Lufthansa avance un argument qui tient la route : ne pas dépendre d’un seul constructeur, surtout quand on sait les problèmes d’approvisionnement et de fiabilité moteurs que connaît Airbus. On n’a pas évoqué la question du prix d’achat…

La plupart des gens se demande pourquoi ces versions, baptisée MAX8, MAX9, MAX10, quelles sont les différences entre elles. Il faut savoir qu’un avion est conçu pour un marché-type (comme l’exemple de la première Caravelle), mais que chaque client potentiel a des exigences différentes des autres. En conséquence un avion sera construit en fonction de deux critères principaux : placez en abscisse le rayon d’action et en ordonnée le nombre de sièges, et vous aurez un tableau des versions proposées. Actuellement, le B-737MAX10 sera proposé avec un rayon d’action court, 3100 nm (miles nautiques) pour une capacité de 190 sièges maximum. Sur le rayon de 3300 nm, on trouve le 737MAX-9 avec une capacité de 185 sièges environ, et le 737MAX8-200 avec 210 sièges. Son petit frère le 737MAX-8 peut parcourir 3450 nm avec 170 passagers, et le 737MAX-7 couvrira (quand il sera certifié) 3800 nm avec 145 passagers environ. On voit que répondre à toutes les préférences est assez compliqué.

Pour construire tous les modèles commandés, (des milliers!), Boeing fait appel à de nombreux sous-traitants, dont les principaux sont les motoristes, mais il en existe d’autres qui s’occupent notamment de la construction de la structure. C’est le cas de Spirit Aero Systems, qui construit le corps des avions B-737MAX-9, et qui a, selon toutes apparences, un problème de contrôle de qualité.

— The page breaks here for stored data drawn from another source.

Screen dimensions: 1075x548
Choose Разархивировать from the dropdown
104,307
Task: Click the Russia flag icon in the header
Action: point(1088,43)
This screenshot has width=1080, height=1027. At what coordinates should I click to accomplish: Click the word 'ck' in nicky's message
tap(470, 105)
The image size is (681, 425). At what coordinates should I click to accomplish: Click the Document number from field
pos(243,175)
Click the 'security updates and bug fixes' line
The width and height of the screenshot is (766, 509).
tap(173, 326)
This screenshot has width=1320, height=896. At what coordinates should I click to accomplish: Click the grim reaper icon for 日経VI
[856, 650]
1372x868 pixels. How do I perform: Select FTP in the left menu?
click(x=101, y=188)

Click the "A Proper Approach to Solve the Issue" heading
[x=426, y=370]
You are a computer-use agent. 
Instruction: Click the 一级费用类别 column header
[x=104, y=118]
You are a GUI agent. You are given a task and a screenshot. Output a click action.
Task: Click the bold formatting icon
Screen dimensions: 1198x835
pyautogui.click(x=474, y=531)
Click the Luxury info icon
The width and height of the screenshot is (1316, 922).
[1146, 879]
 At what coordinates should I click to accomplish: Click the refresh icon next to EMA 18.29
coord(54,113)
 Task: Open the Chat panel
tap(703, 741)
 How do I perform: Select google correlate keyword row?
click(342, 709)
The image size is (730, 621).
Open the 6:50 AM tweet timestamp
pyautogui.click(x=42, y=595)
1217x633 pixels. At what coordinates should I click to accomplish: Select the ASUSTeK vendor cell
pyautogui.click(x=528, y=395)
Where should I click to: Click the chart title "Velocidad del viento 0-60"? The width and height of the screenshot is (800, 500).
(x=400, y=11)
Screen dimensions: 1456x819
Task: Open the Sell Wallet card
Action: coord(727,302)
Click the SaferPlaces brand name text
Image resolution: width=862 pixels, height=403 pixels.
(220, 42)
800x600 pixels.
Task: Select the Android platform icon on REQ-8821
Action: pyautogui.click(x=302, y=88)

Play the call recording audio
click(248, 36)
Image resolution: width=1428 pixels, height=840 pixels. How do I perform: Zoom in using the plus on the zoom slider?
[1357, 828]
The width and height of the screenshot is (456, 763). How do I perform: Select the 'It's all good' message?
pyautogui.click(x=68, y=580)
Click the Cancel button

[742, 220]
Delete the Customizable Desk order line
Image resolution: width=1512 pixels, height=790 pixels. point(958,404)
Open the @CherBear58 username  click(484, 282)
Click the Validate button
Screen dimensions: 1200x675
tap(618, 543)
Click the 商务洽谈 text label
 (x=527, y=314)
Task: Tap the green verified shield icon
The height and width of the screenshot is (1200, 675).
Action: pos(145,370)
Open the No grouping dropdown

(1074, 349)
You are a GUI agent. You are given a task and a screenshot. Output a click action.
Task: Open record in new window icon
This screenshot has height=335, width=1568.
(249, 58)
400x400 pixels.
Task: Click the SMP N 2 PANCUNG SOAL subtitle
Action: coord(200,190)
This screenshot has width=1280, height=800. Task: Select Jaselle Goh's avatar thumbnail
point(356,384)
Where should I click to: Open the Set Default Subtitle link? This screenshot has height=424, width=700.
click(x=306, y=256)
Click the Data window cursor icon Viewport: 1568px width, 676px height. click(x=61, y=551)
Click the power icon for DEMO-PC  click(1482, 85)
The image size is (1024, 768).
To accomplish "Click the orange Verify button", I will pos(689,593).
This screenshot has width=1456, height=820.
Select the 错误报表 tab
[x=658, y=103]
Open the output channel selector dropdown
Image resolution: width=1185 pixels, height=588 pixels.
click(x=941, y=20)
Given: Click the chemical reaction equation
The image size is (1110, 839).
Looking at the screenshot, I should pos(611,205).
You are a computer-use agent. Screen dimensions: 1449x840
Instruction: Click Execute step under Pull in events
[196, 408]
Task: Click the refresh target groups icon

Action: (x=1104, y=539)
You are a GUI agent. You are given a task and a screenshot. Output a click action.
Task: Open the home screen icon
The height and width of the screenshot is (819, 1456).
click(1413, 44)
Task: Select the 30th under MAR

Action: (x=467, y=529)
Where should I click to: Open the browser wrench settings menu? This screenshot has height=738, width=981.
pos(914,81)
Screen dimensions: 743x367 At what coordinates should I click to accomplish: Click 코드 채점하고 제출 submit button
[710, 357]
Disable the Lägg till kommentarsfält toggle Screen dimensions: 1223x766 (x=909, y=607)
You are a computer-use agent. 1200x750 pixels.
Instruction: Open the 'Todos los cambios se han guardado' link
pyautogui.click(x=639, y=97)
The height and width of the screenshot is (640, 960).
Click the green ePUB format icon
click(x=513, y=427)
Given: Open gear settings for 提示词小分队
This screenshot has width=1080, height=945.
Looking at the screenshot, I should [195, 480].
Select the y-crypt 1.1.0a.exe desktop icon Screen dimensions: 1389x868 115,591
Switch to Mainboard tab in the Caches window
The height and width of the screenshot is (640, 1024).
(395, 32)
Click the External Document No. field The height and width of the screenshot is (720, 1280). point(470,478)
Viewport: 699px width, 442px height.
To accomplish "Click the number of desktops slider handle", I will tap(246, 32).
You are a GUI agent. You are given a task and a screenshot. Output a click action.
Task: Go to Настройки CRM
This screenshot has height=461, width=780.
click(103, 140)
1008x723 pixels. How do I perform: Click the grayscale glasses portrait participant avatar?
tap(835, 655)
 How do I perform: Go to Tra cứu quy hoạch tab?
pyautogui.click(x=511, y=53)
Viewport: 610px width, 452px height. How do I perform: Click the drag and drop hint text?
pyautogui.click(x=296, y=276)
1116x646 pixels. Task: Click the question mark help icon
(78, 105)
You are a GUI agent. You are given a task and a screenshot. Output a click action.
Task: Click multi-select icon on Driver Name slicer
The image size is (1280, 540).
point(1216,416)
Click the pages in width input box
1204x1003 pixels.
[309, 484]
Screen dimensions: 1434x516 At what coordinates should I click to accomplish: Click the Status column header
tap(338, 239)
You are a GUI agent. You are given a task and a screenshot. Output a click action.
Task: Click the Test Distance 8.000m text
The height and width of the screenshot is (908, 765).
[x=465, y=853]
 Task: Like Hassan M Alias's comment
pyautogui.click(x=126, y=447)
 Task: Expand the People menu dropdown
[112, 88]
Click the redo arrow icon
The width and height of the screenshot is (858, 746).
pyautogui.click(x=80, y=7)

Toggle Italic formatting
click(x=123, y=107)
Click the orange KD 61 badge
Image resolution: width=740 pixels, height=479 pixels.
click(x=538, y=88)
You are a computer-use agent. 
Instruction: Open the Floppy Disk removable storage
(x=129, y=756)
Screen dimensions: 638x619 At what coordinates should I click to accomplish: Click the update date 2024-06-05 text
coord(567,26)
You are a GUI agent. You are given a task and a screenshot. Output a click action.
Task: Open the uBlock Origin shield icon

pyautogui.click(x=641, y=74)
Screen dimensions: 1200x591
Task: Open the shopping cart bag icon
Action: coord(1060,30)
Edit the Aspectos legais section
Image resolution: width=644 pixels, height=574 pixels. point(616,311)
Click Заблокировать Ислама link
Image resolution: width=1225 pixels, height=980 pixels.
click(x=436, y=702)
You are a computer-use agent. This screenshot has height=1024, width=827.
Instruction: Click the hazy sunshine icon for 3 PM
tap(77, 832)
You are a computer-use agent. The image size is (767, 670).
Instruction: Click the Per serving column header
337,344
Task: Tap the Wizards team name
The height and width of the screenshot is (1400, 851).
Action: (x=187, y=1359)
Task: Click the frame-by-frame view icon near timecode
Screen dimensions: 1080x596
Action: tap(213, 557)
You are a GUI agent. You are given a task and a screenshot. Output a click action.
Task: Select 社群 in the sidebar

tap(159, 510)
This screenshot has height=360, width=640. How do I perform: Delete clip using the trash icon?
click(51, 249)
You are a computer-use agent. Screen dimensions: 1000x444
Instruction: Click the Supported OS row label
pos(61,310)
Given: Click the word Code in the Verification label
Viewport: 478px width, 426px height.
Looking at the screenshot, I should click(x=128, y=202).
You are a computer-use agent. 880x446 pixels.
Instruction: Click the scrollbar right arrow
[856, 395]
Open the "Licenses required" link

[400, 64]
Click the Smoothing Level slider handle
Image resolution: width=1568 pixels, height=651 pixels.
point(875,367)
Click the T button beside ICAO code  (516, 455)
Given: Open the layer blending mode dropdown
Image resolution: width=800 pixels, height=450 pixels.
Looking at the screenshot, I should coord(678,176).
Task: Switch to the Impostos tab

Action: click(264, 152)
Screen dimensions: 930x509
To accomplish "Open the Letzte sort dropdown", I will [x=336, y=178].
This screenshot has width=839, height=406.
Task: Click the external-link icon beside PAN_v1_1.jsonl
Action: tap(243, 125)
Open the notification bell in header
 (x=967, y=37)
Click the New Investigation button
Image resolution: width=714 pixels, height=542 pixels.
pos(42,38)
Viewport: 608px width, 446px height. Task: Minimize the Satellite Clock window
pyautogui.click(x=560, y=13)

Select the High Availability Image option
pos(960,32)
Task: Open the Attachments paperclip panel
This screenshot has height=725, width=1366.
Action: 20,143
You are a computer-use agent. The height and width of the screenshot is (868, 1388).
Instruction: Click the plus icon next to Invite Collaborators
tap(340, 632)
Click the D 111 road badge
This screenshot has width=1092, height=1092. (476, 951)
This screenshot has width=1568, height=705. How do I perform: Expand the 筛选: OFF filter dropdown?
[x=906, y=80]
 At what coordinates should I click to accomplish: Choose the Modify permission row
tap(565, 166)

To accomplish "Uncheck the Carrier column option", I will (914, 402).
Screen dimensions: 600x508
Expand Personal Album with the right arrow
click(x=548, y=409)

Un avion d’Alaska Airlines a perdu une « fausse porte » en vol. Pour comprendre la raison d’être de cette fausse porte, il faut savoir que Spirit construit la même structure pour différentes versions, en fonction de la demande des clients. Par exemple, dans le cas qui nous occupe, si Icelandair a opté pour un MAX-9 avec deux sorties de secours supplémentaires sur les ailes parce qu’ils ont des avions de plus de 200 sièges, Alaska s’est contenté d’une version avec moins de sièges, ne nécessitant pas ces deux portes supplémentaires. Il restait donc à Spirit à « boucher »ces portes. Et c’est évidemment là que le problème du contrôle de qualité est apparu.

Alaska a mis au sol 65 de ses 737MAX-9, et United Airlines 79, jusqu’à l’achèvement des contrôles minutieux. On a trouvé des vis qui n’avaient pas été serrées ! Cette nouvelle mise au sol, c’est une de trop pour certaines compagnies, qui reportent leurs commandes de plusieurs mois, voire même années, en attendant, en espérant, que les multiples problèmes de Boeing soient résolus.

On a ici l’exemple-type des dérives d’un capitalisme outrancier : gagner de l’argent à tout prix, en rognant sur la qualité, sur les contrôles, et donc sur la sécurité. C’est impardonnable.

Juste pour votre gouverne, et par comparaison, les 4 modèles monocouloirs les plus commandés d’Airbus ont les caractéristiques suivantes:

pour l’A220-100, 3450 nm de rayon d’action et 110 sièges environ.
pour l’A320neo, 3500 nm et 160 sièges
pour l’A321neo, 4000 nm et 200 sièges
pour l’A321XLR, 4700 nm et 200 sièges.